I was doing a game jam over the weekend. I wanted to make fog roll in as the player got close to an object.
The natural thing to do was to stick a volume on the object that cranks up the fog.
However, this wasn’t quite right: the fog came in if the camera got close to the object. That would be fine for a first-person game, but this one was third-person!
My solution wound up being to call VolumeManager.instance.Update
, which takes a Transform to sample the Volume from:
VolumeManager.instance.Update(GameManager.Instance.player.transform, LayerMask.GetMask("Default"));
var fog = VolumeManager.instance.stack.GetComponent<FogEffectComponent>();
if (fog != null)
{
fogMaterial.SetFloat("_Fog_Start", fog.fogStart.value);
fogMaterial.SetFloat("_Fog_End", fog.fogEnd.value);
}
I use the result to set values on the fog material, which is used in a full screen pass.
I also needed to do this with bloom.
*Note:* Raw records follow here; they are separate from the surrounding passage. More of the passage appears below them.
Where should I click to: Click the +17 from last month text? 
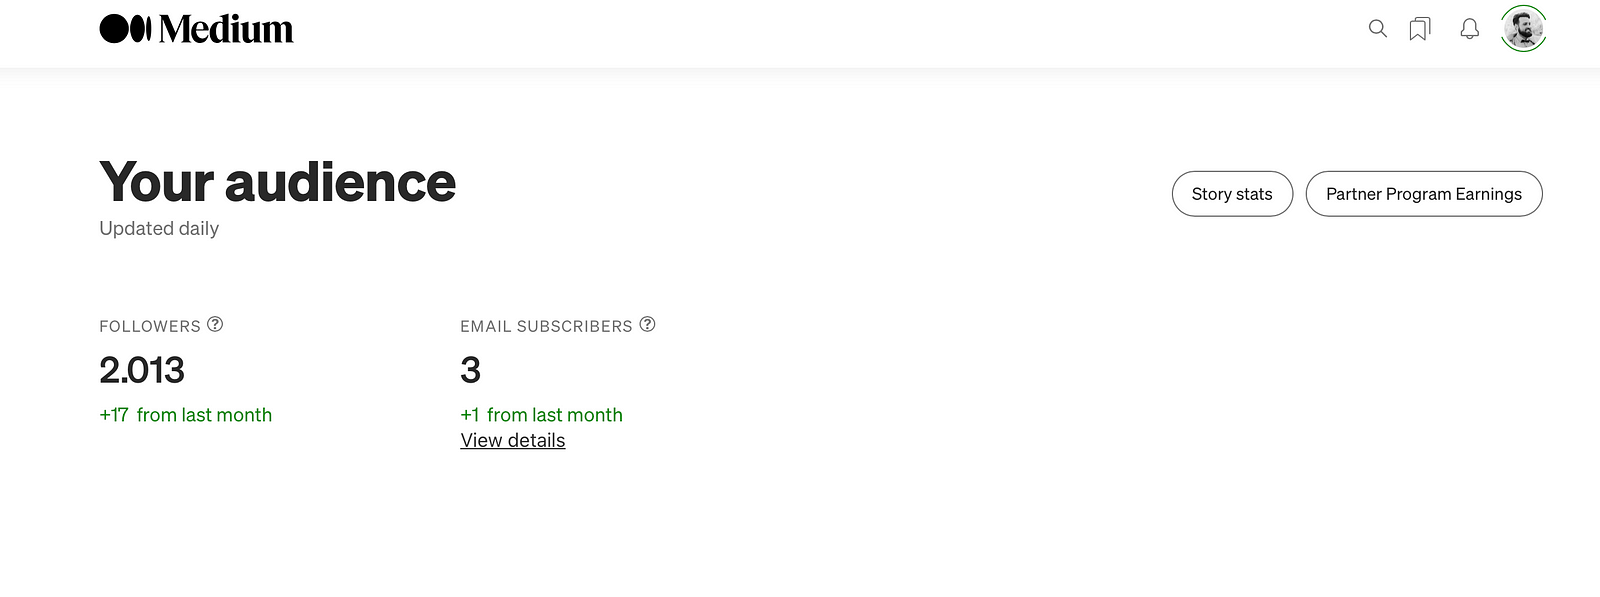(x=186, y=415)
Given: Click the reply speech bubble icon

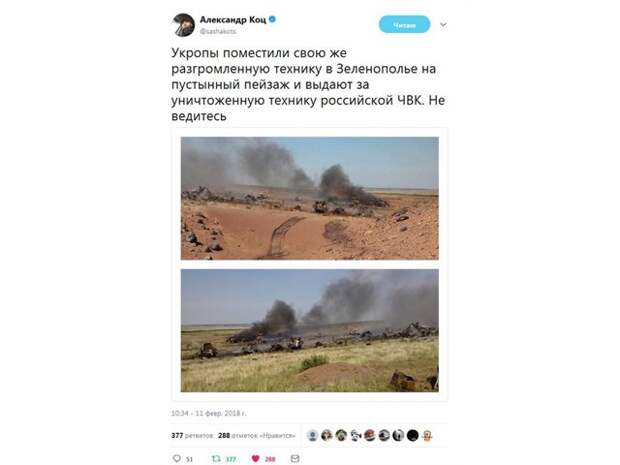Looking at the screenshot, I should [177, 458].
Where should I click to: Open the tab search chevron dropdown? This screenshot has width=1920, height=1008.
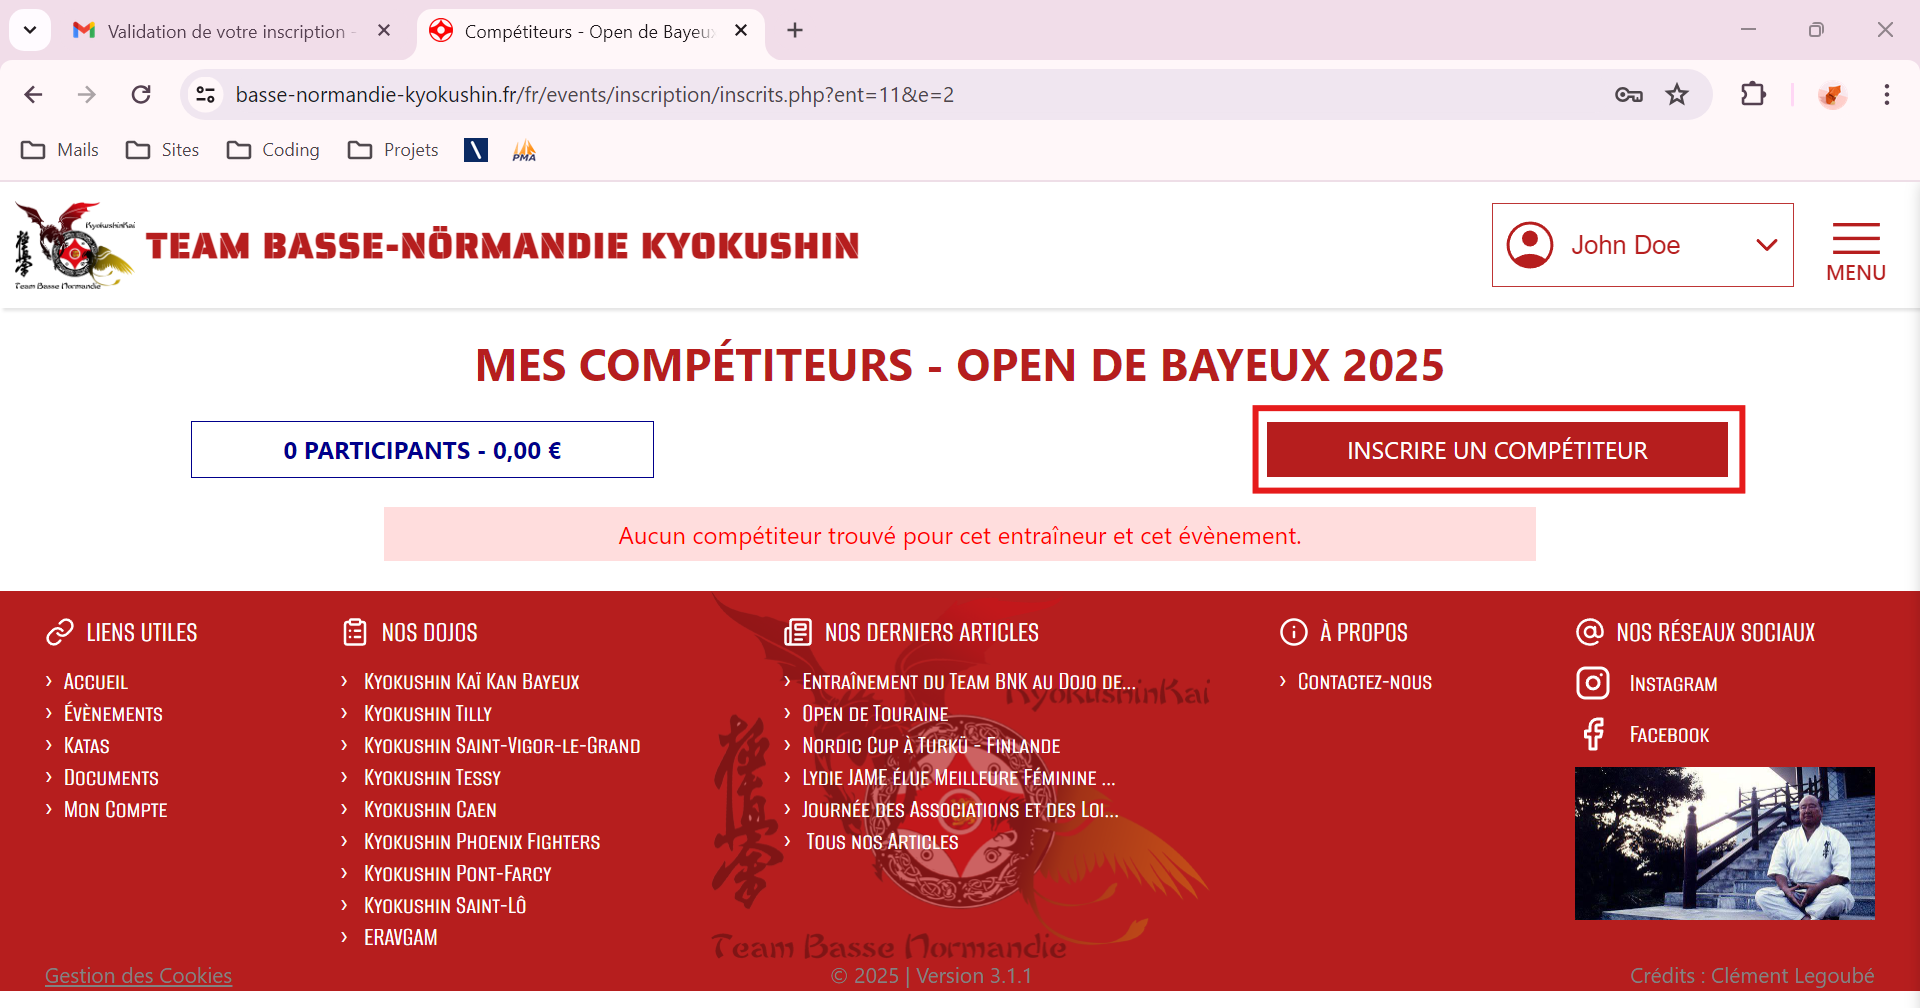click(30, 30)
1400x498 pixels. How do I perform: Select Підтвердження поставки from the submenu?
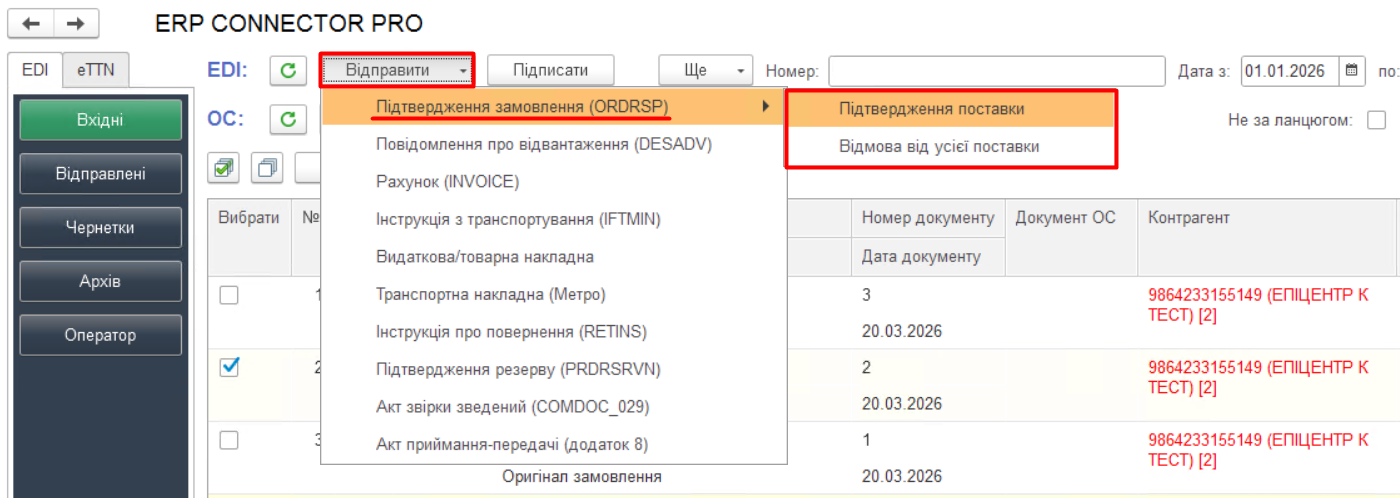coord(931,109)
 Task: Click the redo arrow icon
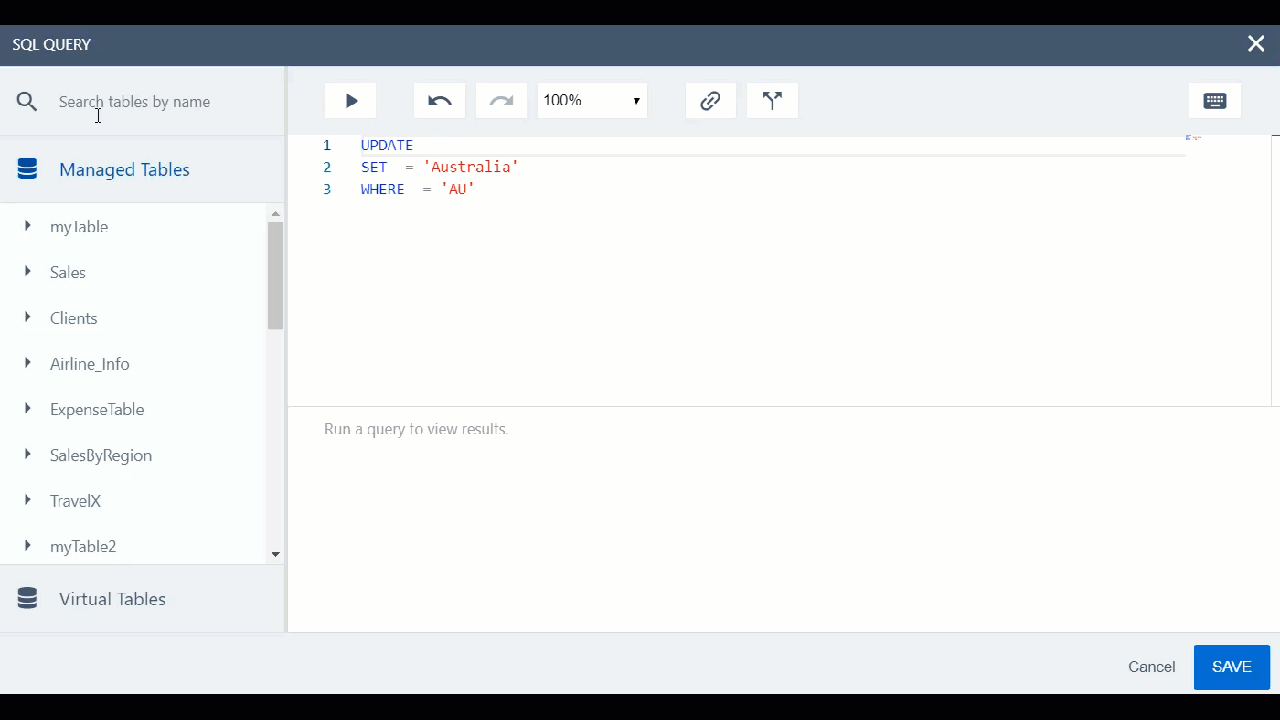click(501, 101)
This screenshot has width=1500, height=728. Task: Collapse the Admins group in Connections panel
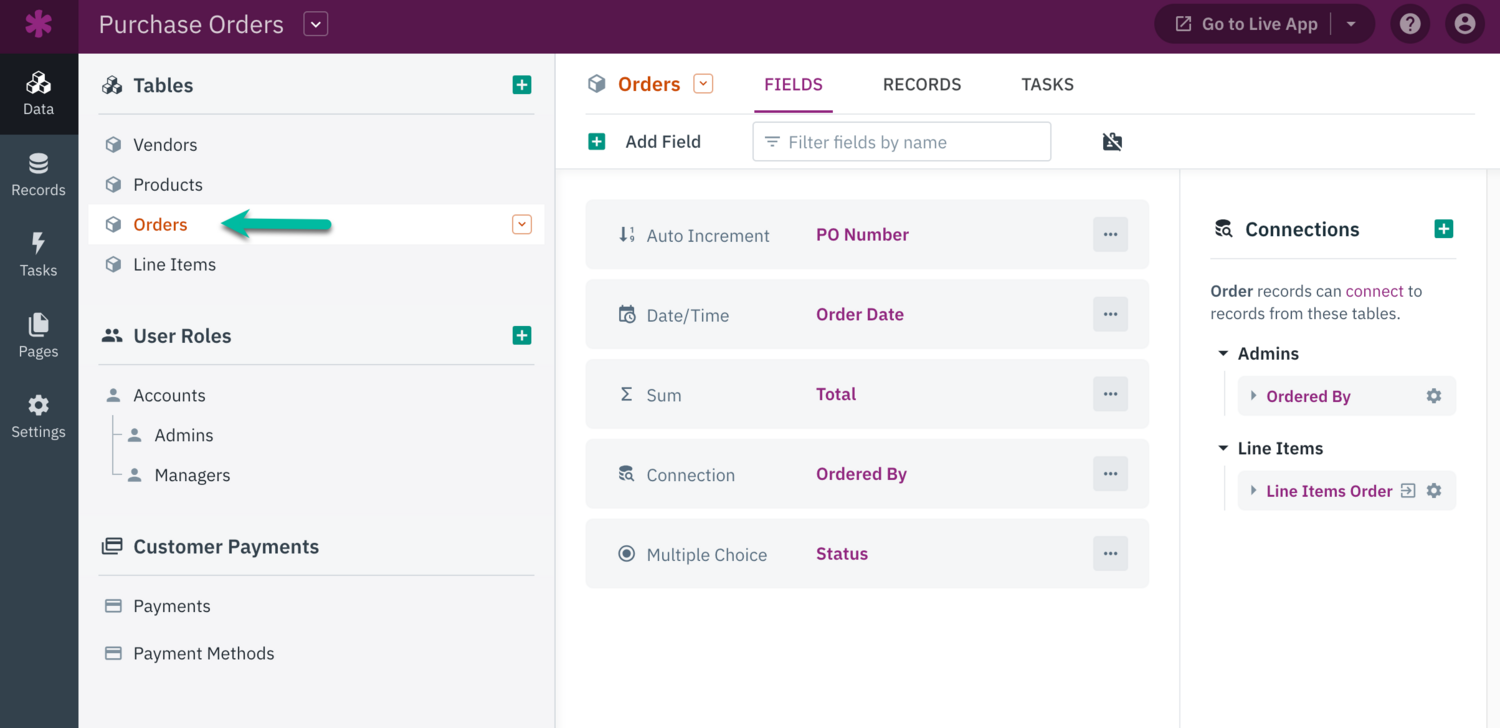1224,353
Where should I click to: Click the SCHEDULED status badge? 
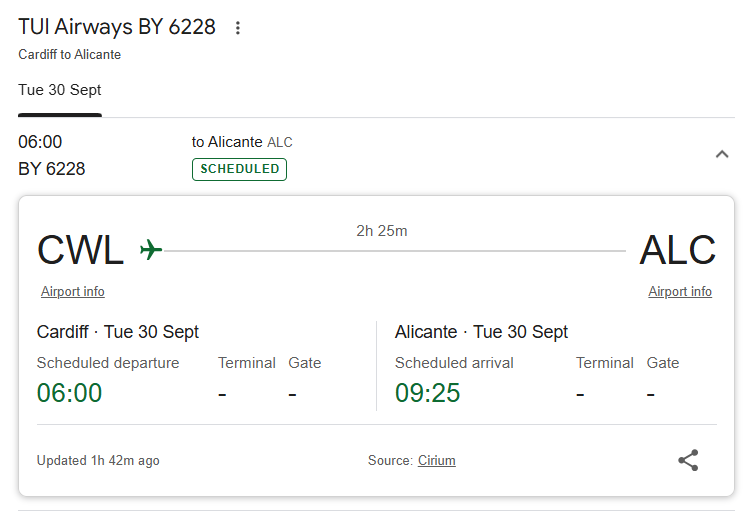239,169
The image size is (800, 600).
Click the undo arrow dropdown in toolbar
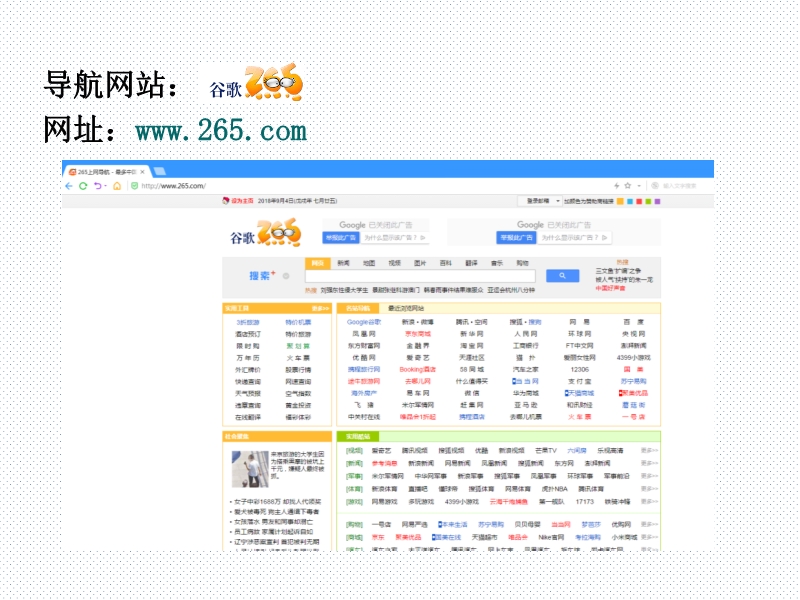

Since that’s a built-in effect, I couldn’t just set values on some “bloom material”. My solution to that wound up being to create a global volume that applies bloom, and then to control its weight:
var playerBloom = VolumeManager.instance.stack.GetComponent<PlayerBloomEffectComponent>();
globalBloomVolume.weight = playerBloom.intensity.value;
This requires an extra global volume, and it’s just…kind of fiddly.
So, my question: is there an easier way to control where volumes get sampled from? It would be particularly nice if I could this only for some volumes, or only for some volume components.